** TASK INPUTS **
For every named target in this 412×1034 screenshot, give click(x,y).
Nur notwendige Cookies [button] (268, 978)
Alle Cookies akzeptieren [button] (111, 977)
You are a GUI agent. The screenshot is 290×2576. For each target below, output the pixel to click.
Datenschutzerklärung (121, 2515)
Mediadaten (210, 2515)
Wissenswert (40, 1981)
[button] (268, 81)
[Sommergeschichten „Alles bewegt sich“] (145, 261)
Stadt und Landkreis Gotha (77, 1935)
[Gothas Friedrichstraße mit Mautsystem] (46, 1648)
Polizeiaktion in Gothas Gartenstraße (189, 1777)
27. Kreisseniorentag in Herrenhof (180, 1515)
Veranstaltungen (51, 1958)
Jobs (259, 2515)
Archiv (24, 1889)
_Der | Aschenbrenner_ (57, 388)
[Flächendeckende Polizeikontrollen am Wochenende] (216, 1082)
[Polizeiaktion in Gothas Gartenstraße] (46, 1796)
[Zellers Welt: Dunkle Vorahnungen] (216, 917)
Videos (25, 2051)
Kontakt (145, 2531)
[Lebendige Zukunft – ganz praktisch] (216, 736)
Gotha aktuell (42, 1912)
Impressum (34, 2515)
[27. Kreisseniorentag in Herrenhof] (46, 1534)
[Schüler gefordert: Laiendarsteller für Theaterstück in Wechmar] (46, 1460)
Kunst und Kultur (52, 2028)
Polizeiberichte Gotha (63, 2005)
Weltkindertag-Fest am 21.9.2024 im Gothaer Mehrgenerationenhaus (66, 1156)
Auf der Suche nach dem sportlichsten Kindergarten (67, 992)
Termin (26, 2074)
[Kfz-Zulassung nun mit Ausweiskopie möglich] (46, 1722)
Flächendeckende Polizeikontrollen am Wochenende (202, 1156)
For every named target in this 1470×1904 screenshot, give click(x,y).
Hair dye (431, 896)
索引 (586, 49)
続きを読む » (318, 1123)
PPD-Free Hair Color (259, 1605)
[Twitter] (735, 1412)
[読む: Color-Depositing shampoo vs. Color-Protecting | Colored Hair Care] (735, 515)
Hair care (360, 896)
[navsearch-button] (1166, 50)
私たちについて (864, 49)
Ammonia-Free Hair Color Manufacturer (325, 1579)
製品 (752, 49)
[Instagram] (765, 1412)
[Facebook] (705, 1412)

** WORK TASK **
Nothing in the records should differ from the original when you retype them.

** EXERCISE ANSWER **
For every named target in this 412×1034 screenshot, give click(x,y).
Nur notwendige Cookies [button] (268, 978)
Alle Cookies akzeptieren [button] (111, 977)
You are a GUI agent. The screenshot is 290×2576. For each target below, output the pixel to click.
Datenschutzerklärung (121, 2515)
Mediadaten (210, 2515)
Wissenswert (40, 1981)
[button] (268, 81)
[Sommergeschichten „Alles bewegt sich“] (145, 261)
Stadt und Landkreis Gotha (77, 1935)
[Gothas Friedrichstraße mit Mautsystem] (46, 1648)
Polizeiaktion in Gothas Gartenstraße (189, 1777)
27. Kreisseniorentag in Herrenhof (180, 1515)
Veranstaltungen (51, 1958)
Jobs (259, 2515)
Archiv (24, 1889)
_Der | Aschenbrenner_ (57, 388)
[Flächendeckende Polizeikontrollen am Wochenende] (216, 1082)
[Polizeiaktion in Gothas Gartenstraße] (46, 1796)
[Zellers Welt: Dunkle Vorahnungen] (216, 917)
Videos (25, 2051)
Kontakt (145, 2531)
[Lebendige Zukunft – ganz praktisch] (216, 736)
Gotha aktuell (42, 1912)
Impressum (34, 2515)
[27. Kreisseniorentag in Herrenhof] (46, 1534)
[Schüler gefordert: Laiendarsteller für Theaterstück in Wechmar] (46, 1460)
Kunst und Kultur (52, 2028)
Polizeiberichte Gotha (63, 2005)
Weltkindertag-Fest am 21.9.2024 im Gothaer Mehrgenerationenhaus (66, 1156)
Auf der Suche nach dem sportlichsten Kindergarten (67, 992)
Termin (26, 2074)
[Kfz-Zulassung nun mit Ausweiskopie möglich] (46, 1722)
Flächendeckende Polizeikontrollen am Wochenende (202, 1156)
For every named target in this 1470×1904 screenshot, give click(x,y).
Hair dye (431, 896)
索引 (586, 49)
続きを読む » (318, 1123)
PPD-Free Hair Color (259, 1605)
[Twitter] (735, 1412)
[読む: Color-Depositing shampoo vs. Color-Protecting | Colored Hair Care] (735, 515)
Hair care (360, 896)
[navsearch-button] (1166, 50)
私たちについて (864, 49)
Ammonia-Free Hair Color Manufacturer (325, 1579)
製品 (752, 49)
[Instagram] (765, 1412)
[Facebook] (705, 1412)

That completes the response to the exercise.